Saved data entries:
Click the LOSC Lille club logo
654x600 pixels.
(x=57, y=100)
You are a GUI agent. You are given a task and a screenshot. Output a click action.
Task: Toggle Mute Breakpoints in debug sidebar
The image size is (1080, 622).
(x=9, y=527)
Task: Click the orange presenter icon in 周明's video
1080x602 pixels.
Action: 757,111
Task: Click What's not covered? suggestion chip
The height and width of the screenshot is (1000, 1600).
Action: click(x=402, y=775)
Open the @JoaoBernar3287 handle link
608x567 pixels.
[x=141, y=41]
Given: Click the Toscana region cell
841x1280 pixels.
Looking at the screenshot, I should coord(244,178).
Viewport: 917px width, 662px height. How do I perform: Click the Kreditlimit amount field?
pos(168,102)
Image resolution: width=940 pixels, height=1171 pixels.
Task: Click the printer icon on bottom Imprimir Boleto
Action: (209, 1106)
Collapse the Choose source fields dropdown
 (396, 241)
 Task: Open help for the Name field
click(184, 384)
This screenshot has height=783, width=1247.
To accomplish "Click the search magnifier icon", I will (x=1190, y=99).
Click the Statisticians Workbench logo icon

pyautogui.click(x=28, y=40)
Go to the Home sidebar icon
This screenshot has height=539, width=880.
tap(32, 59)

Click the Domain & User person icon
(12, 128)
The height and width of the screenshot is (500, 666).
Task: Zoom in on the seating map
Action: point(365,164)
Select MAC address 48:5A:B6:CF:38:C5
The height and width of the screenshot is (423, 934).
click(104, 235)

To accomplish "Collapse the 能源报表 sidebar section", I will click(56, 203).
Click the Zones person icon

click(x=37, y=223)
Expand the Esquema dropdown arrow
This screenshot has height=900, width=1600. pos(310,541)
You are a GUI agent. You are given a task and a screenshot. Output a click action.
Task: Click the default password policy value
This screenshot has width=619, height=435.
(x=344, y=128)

• _About this task_
Filter the records above and return every line that holds the word "will".

• _Solution to this exercise_
To accomplish "Click the search magnifier icon", I will (x=1190, y=99).
To accomplish "Collapse the 能源报表 sidebar section", I will click(56, 203).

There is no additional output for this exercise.